You should also note that the dog has to feel it's more worth it to pee outside rather than inside. If the treats aren't doing it for him, maybe a walk or fetch is more rewarding? Usually after a couple of weeks the dog will get the pattern and will hold their pee to earn the treats later on. Also, dogs do need a schedule, so try to take him out the same time every day. Mine goes 8am, 12pm, 3pm, 5pm and 11pm. They do have a sense of time, so they can anticipate when they'll be let out next. The schedule will depend on when your dog usually goes. Feed him the same time everyday, and keep a log of when he pees and poos, and you'll see a pattern. Took me a while to find this pattern  

If he's having accidents in the house, you should restrict his freedom until he's reliable in each room.
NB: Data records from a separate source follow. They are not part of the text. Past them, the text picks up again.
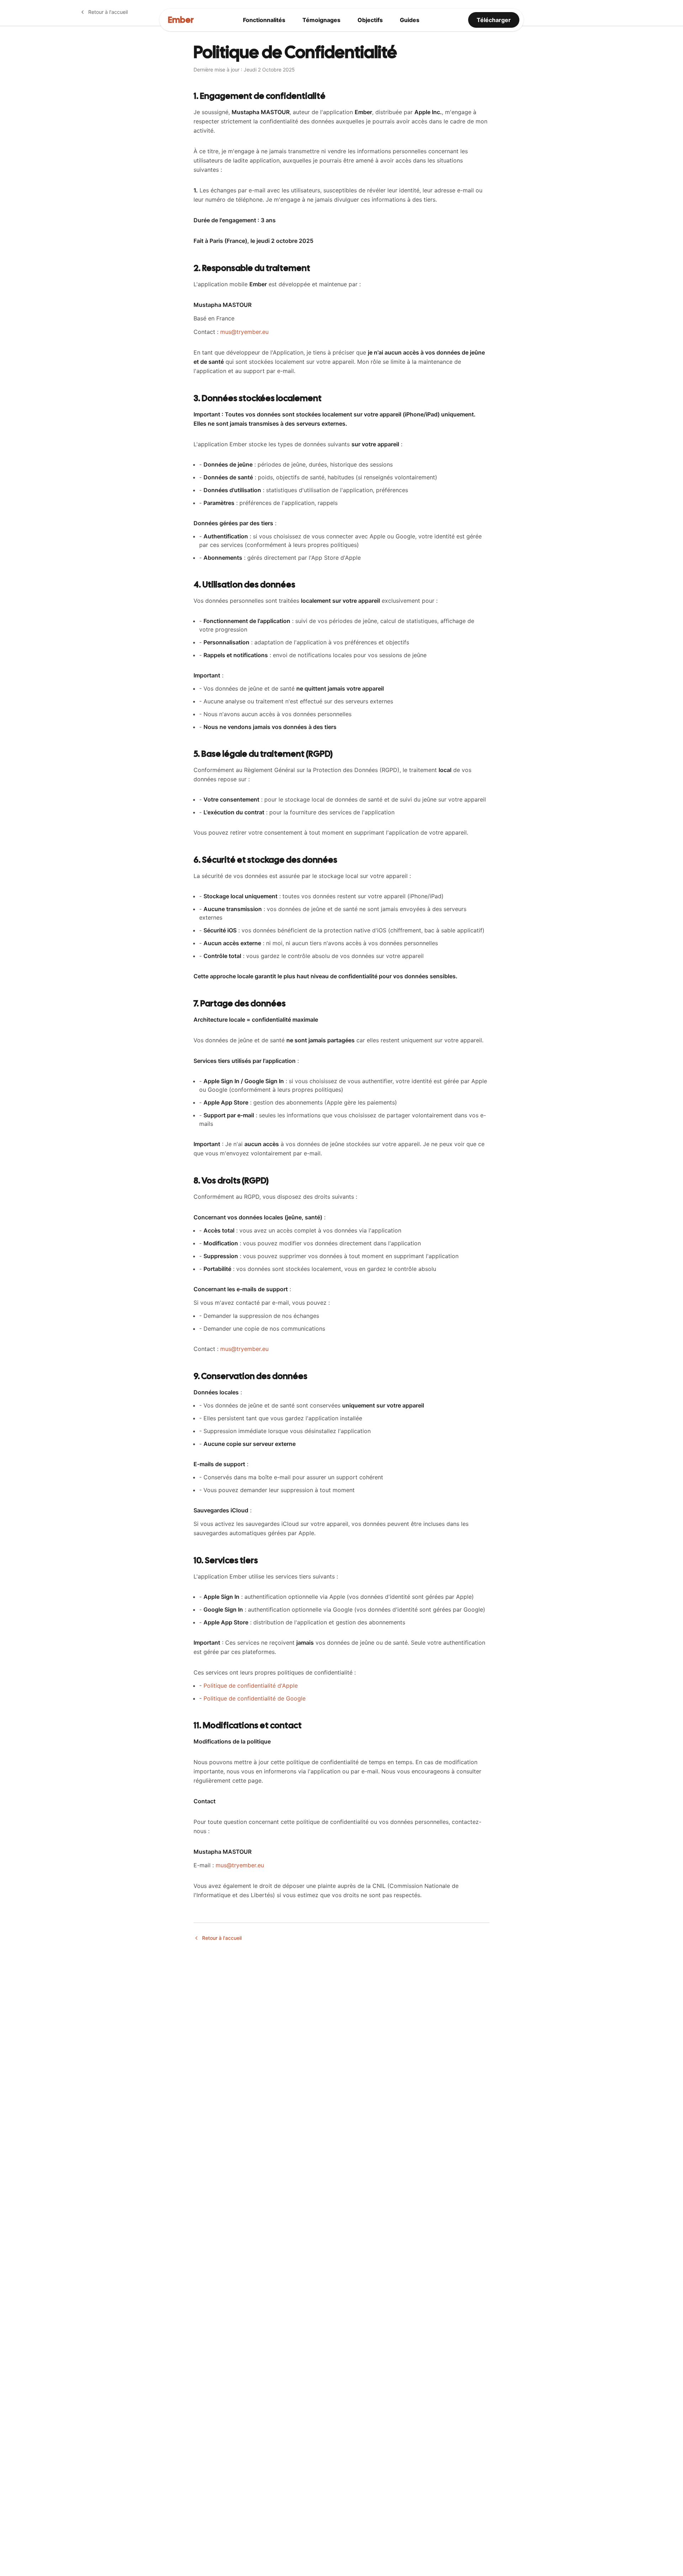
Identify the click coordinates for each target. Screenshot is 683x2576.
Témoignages (321, 19)
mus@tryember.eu (244, 331)
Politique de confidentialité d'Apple (250, 1685)
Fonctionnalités (264, 19)
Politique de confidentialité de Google (254, 1698)
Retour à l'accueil (108, 12)
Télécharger (494, 19)
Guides (409, 19)
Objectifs (370, 19)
So for now, because he's having accidents, just let him in the kitchen and/or living room. Once he's fully reliable in those two rooms, slowly let him go to other rooms. Otherwise, he needs to earn his freedom.

The 5am crying is totally normal. Butters did that a few times, though normally she can hold it throughout the night. Sometimes we have to get up in the middle of the night to pee too right?

The key is to really watch for signs he needs to go. If you can't watch him like this (i.e. you turn around because you're cooking/cleaning what not and he went), he needs to be crated. My suggestion is that if you take him out of the crate, to do some activities with him so you're fully engaged with him. Puppies need to take naps so it's okay if he's crated even while you're home. Make sure he can't get away from his poo/pee in the crate, that means it's too big. Dogs don't like lying on top of their poo/pee so it's advantageous to get him a crate he can lie down, and turn around in, but not move from one side to another. 

One thing to note however is that puppies WILL have accidents. No one is perfect, and I myself kicked my own butt for not watching butters closely enough, but also understand they are babies and their bladders will not mature until around 1 year old. Be stubborn in your persistence, and go easy on yourself  It will come with time, a good schedule, and optimism.

Hope this helps!


----------



## christyascott (Dec 13, 2011)

Thanks so much for your reply!!! Feels somewhat better to know that his behavior is not out of the norm. 

Cooper only pees in the house, never had a poop accident. He doesn't really seem to give any signs that he is about to go. I've seen him do it multiple times, he simply leans forward and then lets loose. He doesn't ever lift his leg to pee, nor does he sniff much in the house. He has been great about sleeping in the crate- goes in on his own all the time, however, he doesn't like being placed in there when I leave the house. He has had two major pee accidents in the crate when I've left him....probably anxiety induced. 

I guess it will just take time. Kind of nerve wracking though due to my living in an apartment with carpet. I'm already shampooing the carpet this week and I've only had him a month :redface:

Thanks so much for your lengthy reply :wave:


----------